Member of the Colorado Senate from the 28th district
- In office January 13, 2021 – January 9, 2023
- Preceded by: Nancy Todd
- Succeeded by: Redistricted

Speaker pro tempore of the Colorado House of Representatives
- In office January 4, 2019 – January 13, 2021
- Preceded by: Jessie Danielson
- Succeeded by: Adrienne Benavidez

Member of the Colorado House of Representatives from the 40th district
- In office July 15, 2015 – January 13, 2021
- Preceded by: John Buckner
- Succeeded by: Naquetta Ricks

Personal details
- Party: Democratic
- Spouse: John Buckner
- Education: Ball State University (BA)

= Janet Buckner =

American politician in Colorado

Janet Buckner is an American politician and a former Democratic member of the Colorado Senate representing District 29, which includes a part of Aurora in Arapahoe County. During the 2020 reapportionment process, Buckner's residence moved from senate district 28 to senate district 29. Earlier, she represented District 28 from January 2021 to January 2023. Before her state senate tenure, she was a member of the Colorado House of Representatives. She represented District 40, which covered a portion of Arapahoe County, from July 15, 2015, to January 13, 2021.

== Career ==
Buckner was appointed to her house seat in 2015 to replace her husband John Buckner after his death in office; she kept the seat in the 2016 elections. She was a professional speech and language therapist until her retirement in 2007.
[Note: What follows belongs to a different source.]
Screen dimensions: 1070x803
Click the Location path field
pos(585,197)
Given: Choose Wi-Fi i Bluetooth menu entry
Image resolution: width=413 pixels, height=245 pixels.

In the state house, Buckner served as the vice chair of the House Education Committee and also served on the House Health, Insurance, & Environment Committee.

After her appointment to her House seat in 2015, Buckner was elected to keep her seat in 2016, winning with 57.69% of the vote against Republican opponent Todd Brophy. During the 2018-2020 session, Buckner served as the Speaker pro Tempore of the House of Representatives

On November 21, 2024, less than three weeks after being re-elected, Buckner announced that she would resign from the state senate on January 9, 2025, one day after she is sworn in for the 2025 session. On January 6, 2025, a vacancy committee selected State Representative Iman Jodeh to succeed Buckner beginning January 9, 2025.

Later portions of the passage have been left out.